[Start of section]

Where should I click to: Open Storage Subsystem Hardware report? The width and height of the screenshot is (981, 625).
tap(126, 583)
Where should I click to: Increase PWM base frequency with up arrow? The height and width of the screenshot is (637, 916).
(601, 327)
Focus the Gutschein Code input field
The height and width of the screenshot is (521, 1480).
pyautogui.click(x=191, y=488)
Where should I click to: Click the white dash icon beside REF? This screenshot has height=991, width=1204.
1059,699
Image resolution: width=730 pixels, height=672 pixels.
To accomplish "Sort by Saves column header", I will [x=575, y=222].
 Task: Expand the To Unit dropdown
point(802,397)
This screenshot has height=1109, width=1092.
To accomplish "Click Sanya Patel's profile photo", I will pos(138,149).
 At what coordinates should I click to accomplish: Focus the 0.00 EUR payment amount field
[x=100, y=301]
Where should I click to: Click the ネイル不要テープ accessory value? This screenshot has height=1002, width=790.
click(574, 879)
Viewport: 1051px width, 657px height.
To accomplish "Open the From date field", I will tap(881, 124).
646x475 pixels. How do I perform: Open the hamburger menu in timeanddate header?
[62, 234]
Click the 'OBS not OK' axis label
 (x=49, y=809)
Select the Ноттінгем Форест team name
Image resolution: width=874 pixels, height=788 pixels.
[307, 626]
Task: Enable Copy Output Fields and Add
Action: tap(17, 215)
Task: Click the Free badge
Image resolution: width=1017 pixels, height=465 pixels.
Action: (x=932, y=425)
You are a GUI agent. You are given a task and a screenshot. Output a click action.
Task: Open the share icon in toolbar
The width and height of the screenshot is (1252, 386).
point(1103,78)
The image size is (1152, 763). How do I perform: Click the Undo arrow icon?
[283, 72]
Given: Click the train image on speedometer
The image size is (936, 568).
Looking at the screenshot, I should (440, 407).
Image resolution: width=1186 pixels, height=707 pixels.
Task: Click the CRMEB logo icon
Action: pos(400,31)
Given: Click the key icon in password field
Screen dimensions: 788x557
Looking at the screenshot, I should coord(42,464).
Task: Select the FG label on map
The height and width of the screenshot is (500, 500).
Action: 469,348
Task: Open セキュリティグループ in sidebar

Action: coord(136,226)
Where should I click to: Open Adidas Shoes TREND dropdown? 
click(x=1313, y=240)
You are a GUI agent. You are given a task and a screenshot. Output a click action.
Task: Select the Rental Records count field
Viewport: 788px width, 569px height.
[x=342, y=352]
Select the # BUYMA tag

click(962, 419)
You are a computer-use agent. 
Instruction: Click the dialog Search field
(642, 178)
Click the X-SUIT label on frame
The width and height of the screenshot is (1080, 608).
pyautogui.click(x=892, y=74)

[End of section]

- **Task objective**
All of the entries above should be transcribed exactly, line for line.

- **Reply to the task**
Where should I click to: Open Storage Subsystem Hardware report? The width and height of the screenshot is (981, 625).
tap(126, 583)
Where should I click to: Increase PWM base frequency with up arrow? The height and width of the screenshot is (637, 916).
(601, 327)
Focus the Gutschein Code input field
The height and width of the screenshot is (521, 1480).
pyautogui.click(x=191, y=488)
Where should I click to: Click the white dash icon beside REF? This screenshot has height=991, width=1204.
1059,699
Image resolution: width=730 pixels, height=672 pixels.
To accomplish "Sort by Saves column header", I will [x=575, y=222].
 Task: Expand the To Unit dropdown
point(802,397)
This screenshot has height=1109, width=1092.
To accomplish "Click Sanya Patel's profile photo", I will pos(138,149).
 At what coordinates should I click to accomplish: Focus the 0.00 EUR payment amount field
[x=100, y=301]
Where should I click to: Click the ネイル不要テープ accessory value? This screenshot has height=1002, width=790.
click(574, 879)
Viewport: 1051px width, 657px height.
To accomplish "Open the From date field", I will tap(881, 124).
646x475 pixels. How do I perform: Open the hamburger menu in timeanddate header?
[62, 234]
Click the 'OBS not OK' axis label
 (x=49, y=809)
Select the Ноттінгем Форест team name
Image resolution: width=874 pixels, height=788 pixels.
[307, 626]
Task: Enable Copy Output Fields and Add
Action: tap(17, 215)
Task: Click the Free badge
Image resolution: width=1017 pixels, height=465 pixels.
Action: (x=932, y=425)
You are a GUI agent. You are given a task and a screenshot. Output a click action.
Task: Open the share icon in toolbar
The width and height of the screenshot is (1252, 386).
point(1103,78)
The image size is (1152, 763). How do I perform: Click the Undo arrow icon?
[283, 72]
Given: Click the train image on speedometer
The image size is (936, 568).
Looking at the screenshot, I should (440, 407).
Image resolution: width=1186 pixels, height=707 pixels.
Task: Click the CRMEB logo icon
Action: pos(400,31)
Given: Click the key icon in password field
Screen dimensions: 788x557
Looking at the screenshot, I should coord(42,464).
Task: Select the FG label on map
The height and width of the screenshot is (500, 500).
Action: 469,348
Task: Open セキュリティグループ in sidebar

Action: coord(136,226)
Where should I click to: Open Adidas Shoes TREND dropdown? 
click(x=1313, y=240)
You are a GUI agent. You are given a task and a screenshot. Output a click action.
Task: Select the Rental Records count field
Viewport: 788px width, 569px height.
[x=342, y=352]
Select the # BUYMA tag

click(962, 419)
You are a computer-use agent. 
Instruction: Click the dialog Search field
(642, 178)
Click the X-SUIT label on frame
The width and height of the screenshot is (1080, 608).
pyautogui.click(x=892, y=74)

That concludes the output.